▶ What you need to do
Set down every record below exactly as it stands.

(Collected data entries)
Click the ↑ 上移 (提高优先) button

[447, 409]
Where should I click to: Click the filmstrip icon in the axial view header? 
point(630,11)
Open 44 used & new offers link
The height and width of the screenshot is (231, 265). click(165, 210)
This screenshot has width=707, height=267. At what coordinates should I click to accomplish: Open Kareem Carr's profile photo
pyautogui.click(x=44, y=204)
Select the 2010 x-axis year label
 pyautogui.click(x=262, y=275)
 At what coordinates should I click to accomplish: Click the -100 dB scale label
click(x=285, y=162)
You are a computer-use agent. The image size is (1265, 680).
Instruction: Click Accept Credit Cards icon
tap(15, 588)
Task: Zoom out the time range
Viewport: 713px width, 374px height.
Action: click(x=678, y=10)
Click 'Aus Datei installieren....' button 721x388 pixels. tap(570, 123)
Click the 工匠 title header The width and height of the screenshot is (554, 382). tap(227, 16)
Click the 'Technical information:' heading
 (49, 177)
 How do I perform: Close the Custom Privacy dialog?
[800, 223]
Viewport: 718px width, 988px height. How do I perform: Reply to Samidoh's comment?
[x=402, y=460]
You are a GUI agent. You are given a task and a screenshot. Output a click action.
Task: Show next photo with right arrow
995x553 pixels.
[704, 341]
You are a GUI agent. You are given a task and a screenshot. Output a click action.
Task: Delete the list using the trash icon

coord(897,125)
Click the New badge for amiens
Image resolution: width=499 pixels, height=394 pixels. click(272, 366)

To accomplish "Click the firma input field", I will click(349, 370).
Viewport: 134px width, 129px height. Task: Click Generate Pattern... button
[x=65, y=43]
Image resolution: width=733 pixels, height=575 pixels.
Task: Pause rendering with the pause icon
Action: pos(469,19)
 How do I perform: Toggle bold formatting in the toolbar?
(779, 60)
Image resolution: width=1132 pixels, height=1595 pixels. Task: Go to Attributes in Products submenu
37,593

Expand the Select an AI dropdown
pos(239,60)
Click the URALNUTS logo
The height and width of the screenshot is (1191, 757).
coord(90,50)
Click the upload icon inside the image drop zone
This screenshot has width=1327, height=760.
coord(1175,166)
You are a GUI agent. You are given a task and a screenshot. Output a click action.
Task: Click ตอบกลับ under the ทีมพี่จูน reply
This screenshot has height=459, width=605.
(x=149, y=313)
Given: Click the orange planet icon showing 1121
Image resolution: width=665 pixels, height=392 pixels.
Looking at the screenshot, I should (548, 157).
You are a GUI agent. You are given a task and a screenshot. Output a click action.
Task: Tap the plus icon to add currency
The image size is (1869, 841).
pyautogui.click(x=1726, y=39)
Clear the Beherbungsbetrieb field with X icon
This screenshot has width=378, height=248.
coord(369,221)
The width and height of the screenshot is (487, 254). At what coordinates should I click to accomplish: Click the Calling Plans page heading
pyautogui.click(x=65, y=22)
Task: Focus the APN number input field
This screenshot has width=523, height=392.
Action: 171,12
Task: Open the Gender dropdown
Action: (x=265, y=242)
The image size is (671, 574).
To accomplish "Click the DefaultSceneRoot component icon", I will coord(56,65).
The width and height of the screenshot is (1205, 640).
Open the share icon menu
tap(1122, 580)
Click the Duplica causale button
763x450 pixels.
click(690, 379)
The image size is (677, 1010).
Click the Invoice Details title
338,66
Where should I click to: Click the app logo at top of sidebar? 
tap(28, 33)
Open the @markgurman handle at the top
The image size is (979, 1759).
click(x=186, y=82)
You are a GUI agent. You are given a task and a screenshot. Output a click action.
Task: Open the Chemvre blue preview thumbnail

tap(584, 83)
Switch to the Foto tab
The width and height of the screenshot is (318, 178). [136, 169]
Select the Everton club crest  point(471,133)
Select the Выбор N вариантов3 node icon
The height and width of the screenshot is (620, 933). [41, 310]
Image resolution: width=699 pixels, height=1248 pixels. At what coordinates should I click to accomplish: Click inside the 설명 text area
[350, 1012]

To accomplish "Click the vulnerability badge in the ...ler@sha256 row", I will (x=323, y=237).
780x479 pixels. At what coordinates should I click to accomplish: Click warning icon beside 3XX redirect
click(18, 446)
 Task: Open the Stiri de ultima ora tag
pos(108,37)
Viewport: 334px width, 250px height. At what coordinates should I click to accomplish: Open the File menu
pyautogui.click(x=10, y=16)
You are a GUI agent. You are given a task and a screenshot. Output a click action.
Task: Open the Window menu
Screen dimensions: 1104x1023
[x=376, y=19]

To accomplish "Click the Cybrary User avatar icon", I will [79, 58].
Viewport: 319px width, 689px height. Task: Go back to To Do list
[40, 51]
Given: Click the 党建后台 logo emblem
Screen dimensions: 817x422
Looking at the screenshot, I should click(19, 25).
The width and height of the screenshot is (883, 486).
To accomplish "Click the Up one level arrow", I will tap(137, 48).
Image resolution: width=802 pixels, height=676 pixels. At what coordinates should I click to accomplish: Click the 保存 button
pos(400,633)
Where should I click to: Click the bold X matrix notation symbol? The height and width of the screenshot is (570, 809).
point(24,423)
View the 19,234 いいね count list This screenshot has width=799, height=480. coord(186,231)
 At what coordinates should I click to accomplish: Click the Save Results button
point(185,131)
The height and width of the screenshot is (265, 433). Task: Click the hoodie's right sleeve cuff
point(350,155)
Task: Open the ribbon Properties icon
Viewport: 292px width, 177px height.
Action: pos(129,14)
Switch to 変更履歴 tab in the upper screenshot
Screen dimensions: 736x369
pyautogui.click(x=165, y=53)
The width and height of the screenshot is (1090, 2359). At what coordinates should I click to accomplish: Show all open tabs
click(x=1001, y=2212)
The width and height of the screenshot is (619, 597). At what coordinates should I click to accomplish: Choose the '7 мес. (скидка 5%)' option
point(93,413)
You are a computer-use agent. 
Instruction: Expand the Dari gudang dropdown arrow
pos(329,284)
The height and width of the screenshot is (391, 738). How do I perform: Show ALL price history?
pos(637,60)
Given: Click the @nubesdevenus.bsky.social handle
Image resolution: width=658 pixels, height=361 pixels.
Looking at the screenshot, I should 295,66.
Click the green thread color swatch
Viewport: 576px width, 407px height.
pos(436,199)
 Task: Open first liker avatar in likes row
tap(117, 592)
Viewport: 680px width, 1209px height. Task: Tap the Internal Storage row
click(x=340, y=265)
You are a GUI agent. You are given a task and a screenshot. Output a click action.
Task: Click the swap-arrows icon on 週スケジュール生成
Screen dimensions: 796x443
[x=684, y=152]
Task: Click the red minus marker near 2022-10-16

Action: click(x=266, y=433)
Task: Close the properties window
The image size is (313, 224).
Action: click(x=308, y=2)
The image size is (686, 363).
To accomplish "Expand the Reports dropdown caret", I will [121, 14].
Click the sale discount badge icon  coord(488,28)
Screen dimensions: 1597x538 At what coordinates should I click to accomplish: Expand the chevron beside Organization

▶ Task result
Click the ↑ 上移 (提高优先) button

[447, 409]
Where should I click to: Click the filmstrip icon in the axial view header? 
point(630,11)
Open 44 used & new offers link
The height and width of the screenshot is (231, 265). click(165, 210)
This screenshot has width=707, height=267. At what coordinates should I click to accomplish: Open Kareem Carr's profile photo
pyautogui.click(x=44, y=204)
Select the 2010 x-axis year label
 pyautogui.click(x=262, y=275)
 At what coordinates should I click to accomplish: Click the -100 dB scale label
click(x=285, y=162)
You are a computer-use agent. The image size is (1265, 680).
Instruction: Click Accept Credit Cards icon
tap(15, 588)
Task: Zoom out the time range
Viewport: 713px width, 374px height.
Action: click(x=678, y=10)
Click 'Aus Datei installieren....' button 721x388 pixels. tap(570, 123)
Click the 工匠 title header The width and height of the screenshot is (554, 382). tap(227, 16)
Click the 'Technical information:' heading
 (49, 177)
 How do I perform: Close the Custom Privacy dialog?
[800, 223]
Viewport: 718px width, 988px height. How do I perform: Reply to Samidoh's comment?
[x=402, y=460]
You are a GUI agent. You are given a task and a screenshot. Output a click action.
Task: Show next photo with right arrow
995x553 pixels.
[704, 341]
You are a GUI agent. You are given a task and a screenshot. Output a click action.
Task: Delete the list using the trash icon

coord(897,125)
Click the New badge for amiens
Image resolution: width=499 pixels, height=394 pixels. click(272, 366)

To accomplish "Click the firma input field", I will click(349, 370).
Viewport: 134px width, 129px height. Task: Click Generate Pattern... button
[x=65, y=43]
Image resolution: width=733 pixels, height=575 pixels.
Task: Pause rendering with the pause icon
Action: pos(469,19)
 How do I perform: Toggle bold formatting in the toolbar?
(779, 60)
Image resolution: width=1132 pixels, height=1595 pixels. Task: Go to Attributes in Products submenu
37,593

Expand the Select an AI dropdown
pos(239,60)
Click the URALNUTS logo
The height and width of the screenshot is (1191, 757).
coord(90,50)
Click the upload icon inside the image drop zone
This screenshot has width=1327, height=760.
coord(1175,166)
You are a GUI agent. You are given a task and a screenshot. Output a click action.
Task: Click ตอบกลับ under the ทีมพี่จูน reply
This screenshot has height=459, width=605.
(x=149, y=313)
Given: Click the orange planet icon showing 1121
Image resolution: width=665 pixels, height=392 pixels.
Looking at the screenshot, I should (548, 157).
You are a GUI agent. You are given a task and a screenshot. Output a click action.
Task: Tap the plus icon to add currency
The image size is (1869, 841).
pyautogui.click(x=1726, y=39)
Clear the Beherbungsbetrieb field with X icon
This screenshot has width=378, height=248.
coord(369,221)
The width and height of the screenshot is (487, 254). At what coordinates should I click to accomplish: Click the Calling Plans page heading
pyautogui.click(x=65, y=22)
Task: Focus the APN number input field
This screenshot has width=523, height=392.
Action: 171,12
Task: Open the Gender dropdown
Action: (x=265, y=242)
The image size is (671, 574).
To accomplish "Click the DefaultSceneRoot component icon", I will coord(56,65).
The width and height of the screenshot is (1205, 640).
Open the share icon menu
tap(1122, 580)
Click the Duplica causale button
763x450 pixels.
click(690, 379)
The image size is (677, 1010).
Click the Invoice Details title
338,66
Where should I click to: Click the app logo at top of sidebar? 
tap(28, 33)
Open the @markgurman handle at the top
The image size is (979, 1759).
click(x=186, y=82)
You are a GUI agent. You are given a task and a screenshot. Output a click action.
Task: Open the Chemvre blue preview thumbnail

tap(584, 83)
Switch to the Foto tab
The width and height of the screenshot is (318, 178). [136, 169]
Select the Everton club crest  point(471,133)
Select the Выбор N вариантов3 node icon
The height and width of the screenshot is (620, 933). [41, 310]
Image resolution: width=699 pixels, height=1248 pixels. At what coordinates should I click to accomplish: Click inside the 설명 text area
[350, 1012]

To accomplish "Click the vulnerability badge in the ...ler@sha256 row", I will (x=323, y=237).
780x479 pixels. At what coordinates should I click to accomplish: Click warning icon beside 3XX redirect
click(18, 446)
 Task: Open the Stiri de ultima ora tag
pos(108,37)
Viewport: 334px width, 250px height. At what coordinates should I click to accomplish: Open the File menu
pyautogui.click(x=10, y=16)
You are a GUI agent. You are given a task and a screenshot. Output a click action.
Task: Open the Window menu
Screen dimensions: 1104x1023
[x=376, y=19]

To accomplish "Click the Cybrary User avatar icon", I will [79, 58].
Viewport: 319px width, 689px height. Task: Go back to To Do list
[40, 51]
Given: Click the 党建后台 logo emblem
Screen dimensions: 817x422
Looking at the screenshot, I should click(19, 25).
The width and height of the screenshot is (883, 486).
To accomplish "Click the Up one level arrow", I will tap(137, 48).
Image resolution: width=802 pixels, height=676 pixels. At what coordinates should I click to accomplish: Click the 保存 button
pos(400,633)
Where should I click to: Click the bold X matrix notation symbol? The height and width of the screenshot is (570, 809).
point(24,423)
View the 19,234 いいね count list This screenshot has width=799, height=480. coord(186,231)
 At what coordinates should I click to accomplish: Click the Save Results button
point(185,131)
The height and width of the screenshot is (265, 433). Task: Click the hoodie's right sleeve cuff
point(350,155)
Task: Open the ribbon Properties icon
Viewport: 292px width, 177px height.
Action: pos(129,14)
Switch to 変更履歴 tab in the upper screenshot
Screen dimensions: 736x369
pyautogui.click(x=165, y=53)
The width and height of the screenshot is (1090, 2359). At what coordinates should I click to accomplish: Show all open tabs
click(x=1001, y=2212)
The width and height of the screenshot is (619, 597). At what coordinates should I click to accomplish: Choose the '7 мес. (скидка 5%)' option
point(93,413)
You are a computer-use agent. 
Instruction: Expand the Dari gudang dropdown arrow
pos(329,284)
The height and width of the screenshot is (391, 738). How do I perform: Show ALL price history?
pos(637,60)
Given: Click the @nubesdevenus.bsky.social handle
Image resolution: width=658 pixels, height=361 pixels.
Looking at the screenshot, I should 295,66.
Click the green thread color swatch
Viewport: 576px width, 407px height.
pos(436,199)
 Task: Open first liker avatar in likes row
tap(117, 592)
Viewport: 680px width, 1209px height. Task: Tap the Internal Storage row
click(x=340, y=265)
You are a GUI agent. You are given a task and a screenshot. Output a click action.
Task: Click the swap-arrows icon on 週スケジュール生成
Screen dimensions: 796x443
[x=684, y=152]
Task: Click the red minus marker near 2022-10-16

Action: click(x=266, y=433)
Task: Close the properties window
The image size is (313, 224).
Action: click(x=308, y=2)
The image size is (686, 363).
To accomplish "Expand the Reports dropdown caret", I will [121, 14].
Click the sale discount badge icon  coord(488,28)
Screen dimensions: 1597x538 At what coordinates should I click to accomplish: Expand the chevron beside Organization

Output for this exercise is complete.